The nurse conducts a thorough assessment and finds that the patient's vital signs remain stable, with a blood pressure of 120/76 mmHg and a heart rate of 72 bpm. His respiratory rate is steady at 18 breaths per minute, and oxygen saturation is 97% on room air. The physical examination reveals no new findings, with the mild hepatomegaly unchanged and no development of ascites or peripheral edema. The jaundice remains stable, and the paleness of the patient's conjunctiva has improved slightly, suggesting a positive response to the dietary adjustments. The nurse reviews recent laboratory results, which show a slight improvement in hemoglobin levels, now at 12.0 g/dL, and a stable INR. The platelet count remains low but has not decreased further.

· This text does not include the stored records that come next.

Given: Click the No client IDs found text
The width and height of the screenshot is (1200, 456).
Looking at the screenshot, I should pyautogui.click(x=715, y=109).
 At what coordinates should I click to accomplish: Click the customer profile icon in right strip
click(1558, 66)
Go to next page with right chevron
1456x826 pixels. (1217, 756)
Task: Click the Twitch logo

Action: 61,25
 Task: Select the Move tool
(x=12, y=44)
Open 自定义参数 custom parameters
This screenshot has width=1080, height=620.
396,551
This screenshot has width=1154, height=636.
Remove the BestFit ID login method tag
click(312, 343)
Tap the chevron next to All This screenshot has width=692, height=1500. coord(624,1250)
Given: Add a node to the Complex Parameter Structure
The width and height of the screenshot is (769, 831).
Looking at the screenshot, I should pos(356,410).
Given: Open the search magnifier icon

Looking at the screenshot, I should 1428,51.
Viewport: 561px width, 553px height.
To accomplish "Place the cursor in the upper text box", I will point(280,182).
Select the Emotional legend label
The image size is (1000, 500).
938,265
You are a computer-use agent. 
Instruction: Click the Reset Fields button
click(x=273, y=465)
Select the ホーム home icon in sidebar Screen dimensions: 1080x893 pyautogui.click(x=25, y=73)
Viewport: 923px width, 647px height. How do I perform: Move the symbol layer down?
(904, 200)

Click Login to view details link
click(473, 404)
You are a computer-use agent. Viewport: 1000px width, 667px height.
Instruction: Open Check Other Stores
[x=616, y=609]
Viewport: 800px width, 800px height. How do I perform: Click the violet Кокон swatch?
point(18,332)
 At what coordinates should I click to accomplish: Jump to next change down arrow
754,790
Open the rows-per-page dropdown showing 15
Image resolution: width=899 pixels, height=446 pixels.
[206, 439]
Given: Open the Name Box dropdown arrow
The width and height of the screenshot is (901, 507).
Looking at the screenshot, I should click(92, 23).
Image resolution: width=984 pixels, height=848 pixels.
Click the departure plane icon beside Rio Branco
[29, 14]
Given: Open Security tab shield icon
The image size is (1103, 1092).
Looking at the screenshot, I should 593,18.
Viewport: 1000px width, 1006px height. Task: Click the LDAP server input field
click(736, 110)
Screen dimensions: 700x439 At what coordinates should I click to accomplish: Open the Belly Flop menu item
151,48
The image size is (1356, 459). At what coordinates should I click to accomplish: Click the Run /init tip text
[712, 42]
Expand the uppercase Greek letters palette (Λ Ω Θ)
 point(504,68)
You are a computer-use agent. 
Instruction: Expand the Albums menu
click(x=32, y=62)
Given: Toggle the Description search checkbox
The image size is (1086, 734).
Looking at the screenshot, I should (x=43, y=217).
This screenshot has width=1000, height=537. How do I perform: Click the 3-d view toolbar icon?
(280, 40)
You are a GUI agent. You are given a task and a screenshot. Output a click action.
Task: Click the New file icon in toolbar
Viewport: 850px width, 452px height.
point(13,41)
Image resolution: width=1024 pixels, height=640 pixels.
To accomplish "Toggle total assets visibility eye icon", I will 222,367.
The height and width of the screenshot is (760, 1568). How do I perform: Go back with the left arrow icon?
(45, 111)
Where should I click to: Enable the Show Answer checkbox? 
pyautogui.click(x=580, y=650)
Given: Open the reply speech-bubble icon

Encouraged by these findings, the nurse reinforces the importance of continuing dietary modifications and adherence to medication. The patient is educated on strategies to further reduce dizziness, such as rising slowly from seated positions and ensuring adequate hydration. To support ongoing improvement, the nurse discusses with the patient the possibility of incorporating short, regular breaks into his workday to manage fatigue more effectively. The patient is advised to continue monitoring for any new symptoms and to follow up in four weeks to reassess his status and make any necessary adjustments to his care plan.
Section 5
Four weeks later, the patient arrives for his follow-up appointment, eager to share his progress. He reports that the dizziness has further decreased, occurring only when he occasionally forgets to stand up slowly from a sitting position. He has successfully integrated short breaks into his workday, which he feels have significantly reduced his fatigue levels, allowing him to maintain a balanced diet more consistently. Despite a few challenges, he remains committed to the dietary recommendations and medication regimen prescribed by his healthcare team.
During the assessment, the nurse observes that the patient's vital signs remain within normal ranges, with a blood pressure of 118/74 mmHg and a heart rate of 70 bpm. His respiratory rate is 18 breaths per minute, and oxygen saturation is stable at 98% on room air. The physical examination reveals no significant changes, with mild hepatomegaly still present but no new signs of ascites or peripheral edema. The patient's conjunctiva appears less pale than before, indicating continued improvement in his anemia.
The nurse reviews the latest laboratory results, noting a steady increase in the patient's hemoglobin level, now at 12.5 g/dL, and a stable INR, which continues to reflect adequate liver function. Although the platelet count remains low, it has not worsened, suggesting stable thrombocytopenia. Encouraged by these findings, the nurse commends the patient for his adherence to the management plan and reiterates the importance of ongoing lifestyle modifications. The patient is advised to maintain his current regimen and to return for another follow-up in six weeks, where further progress will be evaluated, and any necessary adjustments to his care plan can be made.